Step 3

Step 3

This is a chapter from the pioneering book: The Alternative Twelve Steps: A Secular Guide to Recovery. It was originally written by two women, Martha Cleveland and Arlys G., and published in 1991. As valuable today as it was then, a second edition of this exceptional work was published by AA Agnostica.


Make a decision to be open to spiritual energy as we take deliberate action for change in our lives.

Principles: Decision, Acceptance, Action

Steps 1 and 2 call for reflection. They are the mental Steps of the program, calling for insight, honesty, faith and hope. Step 1 gives us in-sight into our faulty thinking and shows us the reality of our powerlessness. Step 2 provides a vision of hope for great positive change in our lives. And then there is Step 3, the Step that takes our recovery into the outside world. Step 3 calls for decision. Our decision is the bridge between the mental part of the program and the action part. The decision of the Third Step connects the possibility of change with the reality of doing it.

Activating Change

Having insight about ourselves and having hope that our lives can improve does not automatically produce change. Only change makes change. Change rarely happens by accident and good intentions don’t do the job either. We must decide that things will be different and then follow through with action.

In Step 3 we activate our own winds of change. We decide, we open ourselves to spiritual energy and we commit ourselves to deliberate action. The interplay among these forces sets up a dynamic that soon begins to fuel itself and healing change becomes a true force in our lives.

What It Means To “Decide”

All living is a process of decision. Every waking moment of every single day we decide. We decide whether to get out of bed, what to wear, what to eat, who to talk to and what to say. Right at this instant you will decide whether to read another word of this book.

But we can’t “decide” about everything. We couldn’t get through the day if we had to “decide” to pick up a pencil or pull up a sock. These are habitual decisions that are grooved into our brain. They are only the background for the real decisions we have to make. Real decisions can be active and examined or passive and unexamined. Most of us guide our lives with unexamined decisions driven by our pain, our denial, our rage – in other words, driven by the roots of our compulsions.

The Third Step teaches us another way. We learn to make active, examined decisions. We push ahead in a time of crisis rather than fall back into our old ways. We learn to step back from ourselves, to take time and to apply new knowledge. With the help of the Third Step, we take full responsibility and begin to guide our own destiny.

Influencing Our Own Destiny Means Letting Go

In Step 3 we take charge of letting go. In order to physically let go, we have to consciously relax our muscles and allow the chattering in our minds to stop. We let go and the spiritual forces of peace, quiet and serenity bring about positive change in our bodies. We do the same sort of thing when we psychologically let go. We deliberately relax our mental grip on our belief in self-power. We let go of this delusion and are free to reach for new, positive energy that replenishes our spirit.

We Decide To Open

Some of us reject the very idea of spiritual energy. We fuss about whether it is good or bad or better or worse or whether it can be proved at all. It is only when we stop trying to evaluate it that we can reach for what helps us. We reach out, and if what we find opens a happier, more serene way, it is power we can use.

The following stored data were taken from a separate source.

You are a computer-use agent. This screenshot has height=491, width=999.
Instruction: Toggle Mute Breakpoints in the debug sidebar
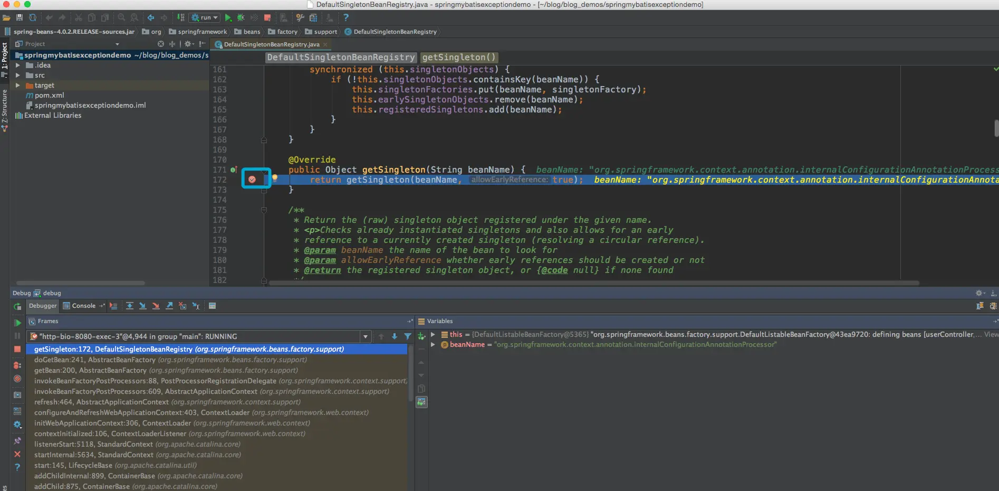click(x=17, y=379)
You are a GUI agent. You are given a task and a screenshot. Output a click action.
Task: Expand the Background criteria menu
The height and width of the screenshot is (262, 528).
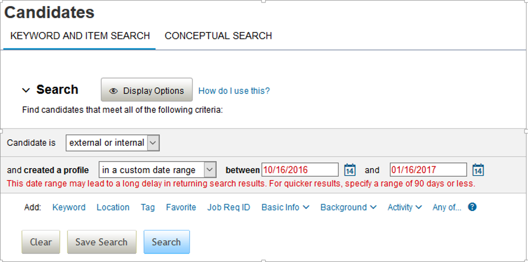point(348,207)
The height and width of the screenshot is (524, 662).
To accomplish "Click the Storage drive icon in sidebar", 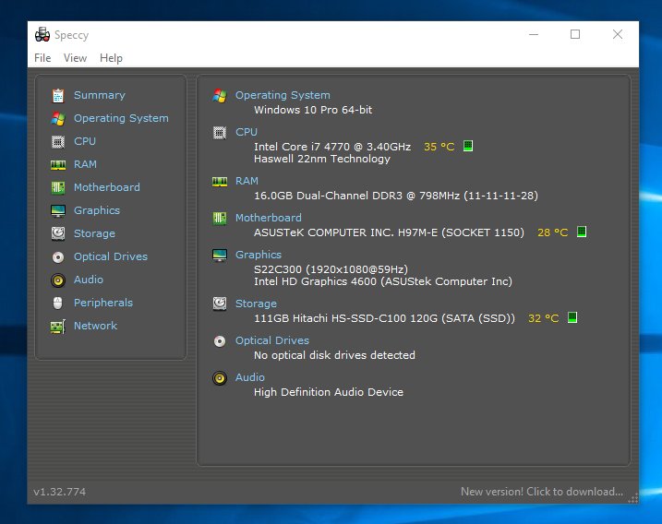I will coord(57,233).
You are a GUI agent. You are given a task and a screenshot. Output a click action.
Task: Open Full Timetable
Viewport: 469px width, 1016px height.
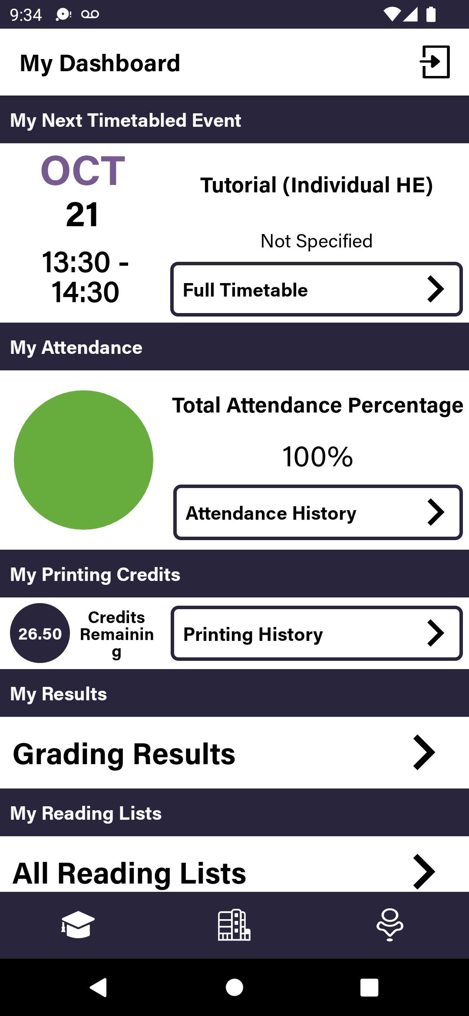(x=317, y=289)
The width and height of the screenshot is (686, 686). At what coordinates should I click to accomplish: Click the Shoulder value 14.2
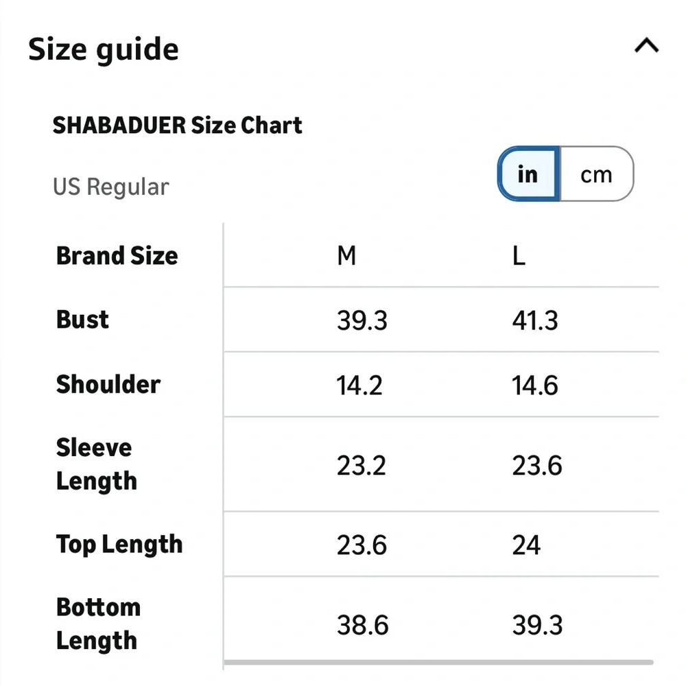tap(359, 386)
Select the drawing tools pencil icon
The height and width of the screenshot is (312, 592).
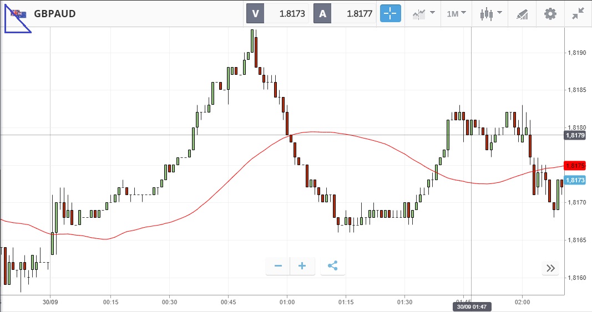click(522, 13)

When we are open to spiritual energy, we have a serene relationship to life. We are receptive to what’s around us – we notice things. We feel eager to learn from life and willing to live fully and happily. We begin to understand where we belong in the natural scheme of things. We adopt an attitude of appreciative openness, the attitude that some people call “living consciously.”

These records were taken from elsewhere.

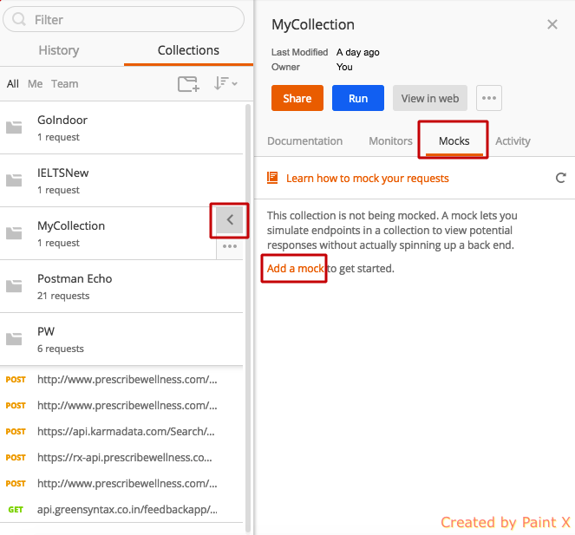Filter collections by Team
The height and width of the screenshot is (535, 575).
point(65,84)
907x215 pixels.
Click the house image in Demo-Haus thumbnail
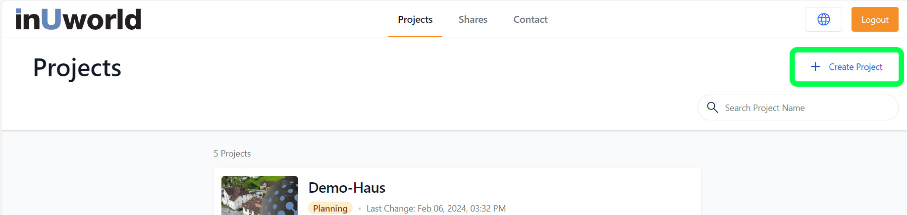pos(238,198)
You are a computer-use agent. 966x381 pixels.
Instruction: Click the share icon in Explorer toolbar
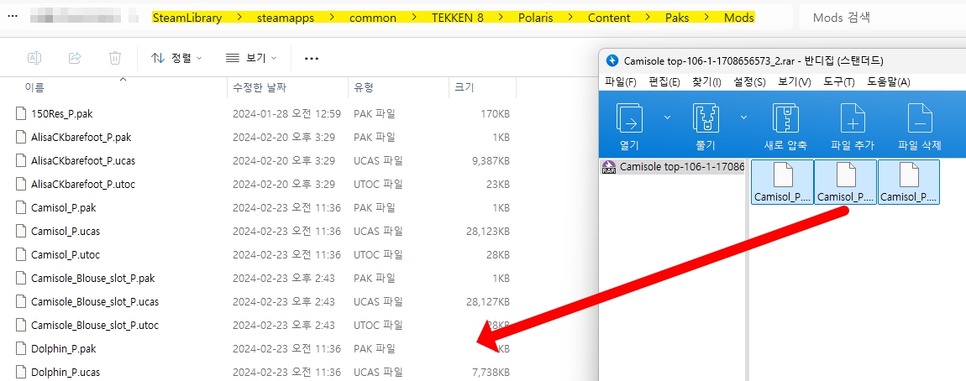(x=75, y=58)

We can open to spiritual energy with our emotions, our minds, the action of our bodies or with our whole being. We can draw inspiration from the natural world, from the power of ideas, from the courage of another person, from wisdom, from everyday events in our lives or from a larger purpose. There are many ways to make profound spiritual connections. Drawing from varied and changing sources of strength can give us a rich and fullbodied experience of feeling alive. We open to life, and life opens to us.

The energy for our healing comes from our letting go, from our openness, our reaching and our acceptance. In Step 2, Ann, Tom, Sarah and Jim each made a conscious decision to reach for their own spiritual energy as they faced change. What inspires us and how we experience it is personal. No matter what or how, the energy we gain is real.

We Commit Ourselves To Action

Step 3 is also a commitment to action, deliberate action springing from active decisions. Without action, the dynamic of change is inert theory. Without action, our decision is incomplete and is unconnected to the energy of healing. If we want to change, we must be willing to do change. Committing ourselves to action means we are willing to do hard things and feel hard feelings.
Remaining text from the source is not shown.